> **Problems and tasks**
**1)** In the passage about living with a stoma bag, what event did Jack recently complete despite his pain?
**2)** Quote the passage about living with a stoma bag from "I had leaking" up to and including "know about them.".
**3)** Extend the passage about living with a stoma bag, starting after its final sentence.

> **Passage**
One of these new stories was from a colleague who recalled being “on a school trip to Portugal for a football tour on a coach with the kids and one of them swore through the window to an opposition fan. They surrounded us, and we ended up having to get a police escort out of the football ground. At this point, my bag started leaking. Kids were sat behind me arguing about who had farted! Only the teacher sitting opposite me knew what was going on. All I had was a tissue that I stuffed in to stop it leaking, but then needed to get rid of it, so I just had to throw it out the window. I then realised that I had basically thrown a shitty tissue at the police who were trying to get us out safely!”
I had leaking experiences too – it happened at work once or twice, when I was waitressing during college, and before I had grown the confidence to be completely open. When it happened, I decided my only option was to grab my car keys and get out. In hindsight it was not my only option; though it would have taken some courage, I could have dealt with the mishap and continued at work. Leaks almost always come on gradually – no one else needs to know about them.
However, the leak wasn’t the hardest part of the situation, rather it was the shame I felt – a valid but unnecessary part of having an IBD or a stoma bag. Jack is currently experiencing a stoma retraction, where the stoma withdraws, meaning leaks can be more frequent. He’s counting down the days until another surgery, but until then is suffering from a lot of pain due to the skin around the stoma, which can become irritated, essentially like a nappy rash. “It feels like someone is holding a flame to your stomach,” he explains.
Even so, he managed to complete the Great Northern Run recently: “I had this idealised view of the finish line after the marathon, but instead I was feeling so rough for a couple of months before that I literally did no training. I bought a pair of running shoes and wore them once before I did the run”. On top of this, he is also involved in his school’s diversity society, where he begins his talks by explaining, “I might not look like the most diverse member of staff, but under law I am disabled.”

> **Provided records**
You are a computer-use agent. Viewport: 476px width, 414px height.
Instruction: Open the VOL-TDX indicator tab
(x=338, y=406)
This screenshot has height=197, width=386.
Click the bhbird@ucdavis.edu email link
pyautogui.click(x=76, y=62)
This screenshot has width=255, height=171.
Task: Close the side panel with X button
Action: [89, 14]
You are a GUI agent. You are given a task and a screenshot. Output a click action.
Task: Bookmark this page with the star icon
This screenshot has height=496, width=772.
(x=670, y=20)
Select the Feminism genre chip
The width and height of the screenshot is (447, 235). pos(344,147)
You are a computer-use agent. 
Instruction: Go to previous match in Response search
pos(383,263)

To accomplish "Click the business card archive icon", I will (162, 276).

* * *

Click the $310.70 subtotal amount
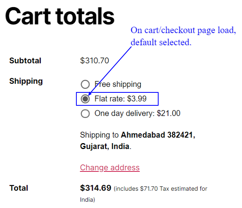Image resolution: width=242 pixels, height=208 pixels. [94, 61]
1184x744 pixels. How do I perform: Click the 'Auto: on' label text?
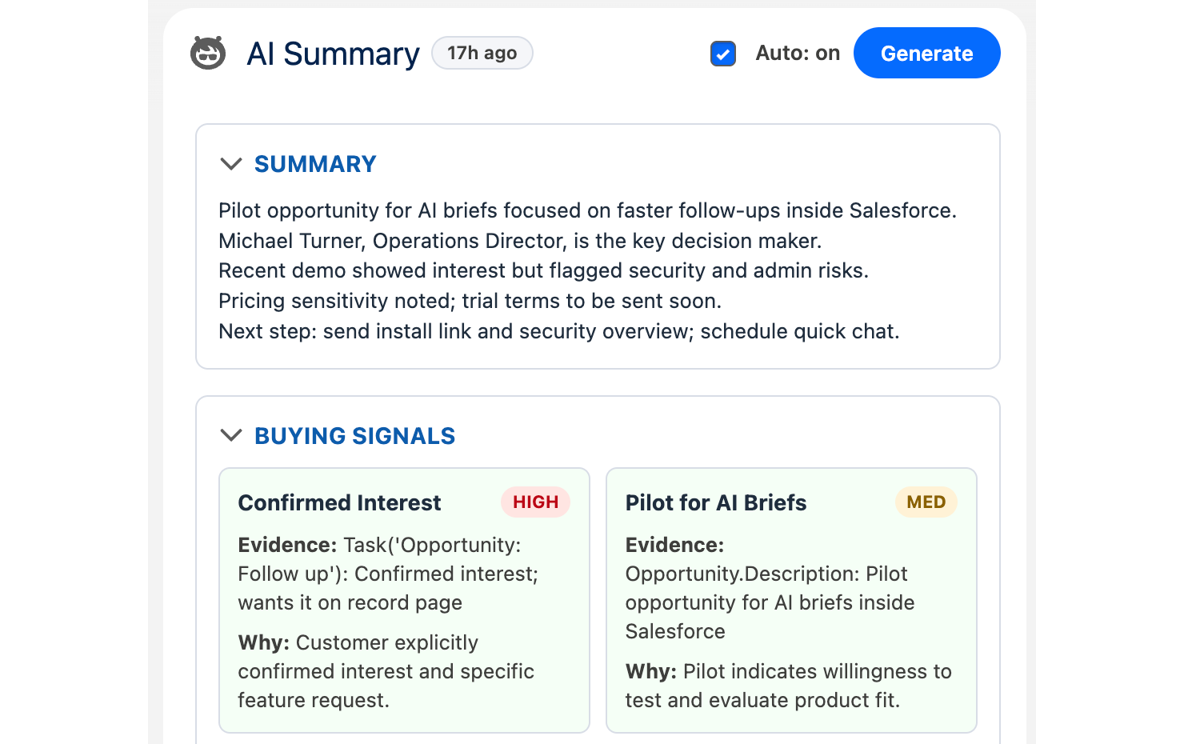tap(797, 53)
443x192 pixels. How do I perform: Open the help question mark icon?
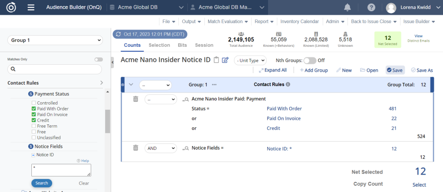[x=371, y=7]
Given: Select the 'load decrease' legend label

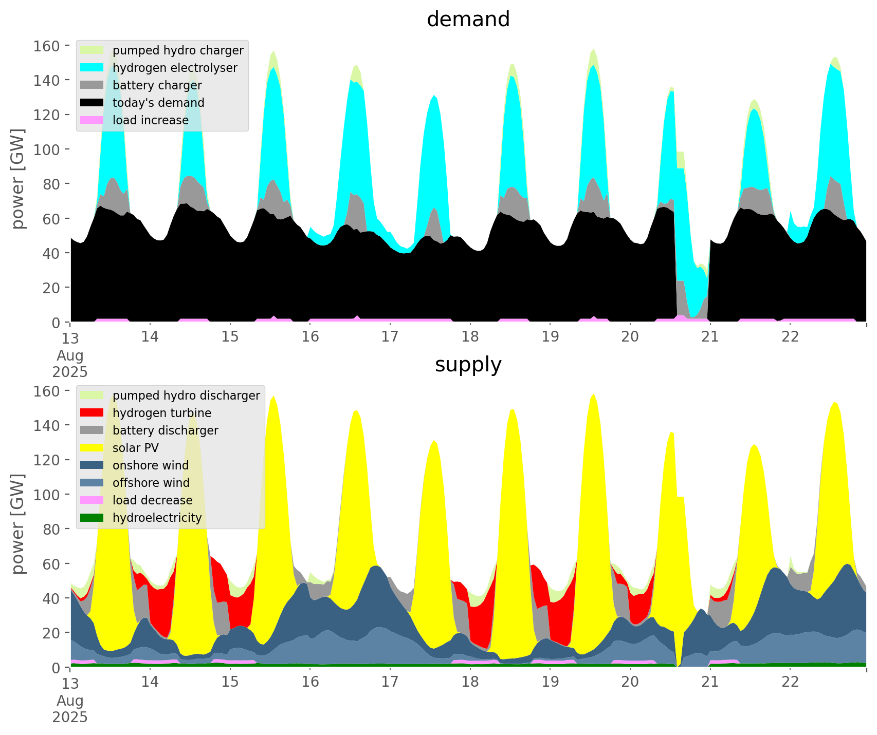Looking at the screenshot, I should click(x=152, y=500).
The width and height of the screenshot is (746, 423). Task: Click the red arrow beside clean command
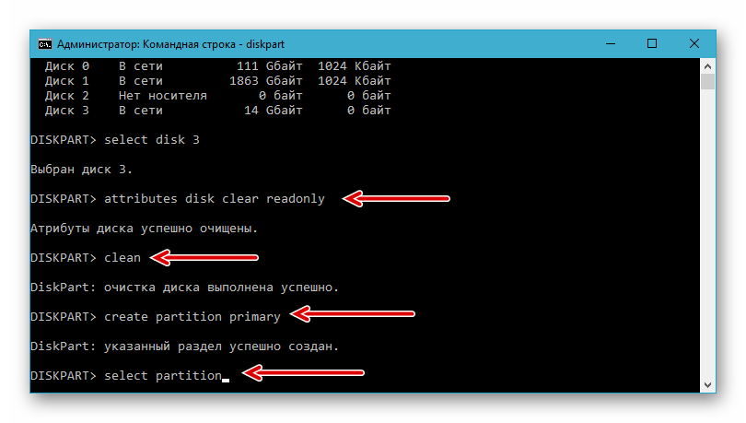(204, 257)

--

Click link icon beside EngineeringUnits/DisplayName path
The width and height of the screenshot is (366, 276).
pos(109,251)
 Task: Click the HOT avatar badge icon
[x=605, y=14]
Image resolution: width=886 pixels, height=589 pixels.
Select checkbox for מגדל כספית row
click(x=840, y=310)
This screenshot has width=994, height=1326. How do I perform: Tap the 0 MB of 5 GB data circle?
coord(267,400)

> **Answers to this exercise**
**1)** The Great Northern Run.

**2)**
I had leaking experiences too – it happened at work once or twice, when I was waitressing during college, and before I had grown the confidence to be completely open. When it happened, I decided my only option was to grab my car keys and get out. In hindsight it was not my only option; though it would have taken some courage, I could have dealt with the mishap and continued at work. Leaks almost always come on gradually – no one else needs to know about them.

**3)**
I have since had a proctocolectomy with ileal pouch-anal anastomosis (j-pouch surgery) meaning I no longer use a stoma bag and go to the toilet normally, but still more frequently than most people. I have begun identifying as having a disability in job interviews and using the Radar Disabled Toilet Key when I need to, because having easy access to something as simple as a toilet means my symptoms are just symptoms, not problems. As Jack says, “It’s better than shitting yourself there and then!”
Something Jack and I are aware of is that if we have children, they are more likely than the rest of the population to also suffer with Colitis, but, as Jack says: “If I think my life is worth living then theirs would be too.”
In his book, Jack also covers the effect that the disease has on mental health – he details the points at which he was left feeling suicidal and depressed, something he had never experienced pre-colitis. And how, as a chronic illness sufferer, you are consumer target no. 1 for alternative medicines: “Einstein is famous for saying God doesn’t play dice but there’s so much probability at play – we can’t predict everything and understand everything.” As a science teacher, he believes that there are likely a combination of factors at play, which contribute to the disease’s cause, such as pollution, diet and genetics.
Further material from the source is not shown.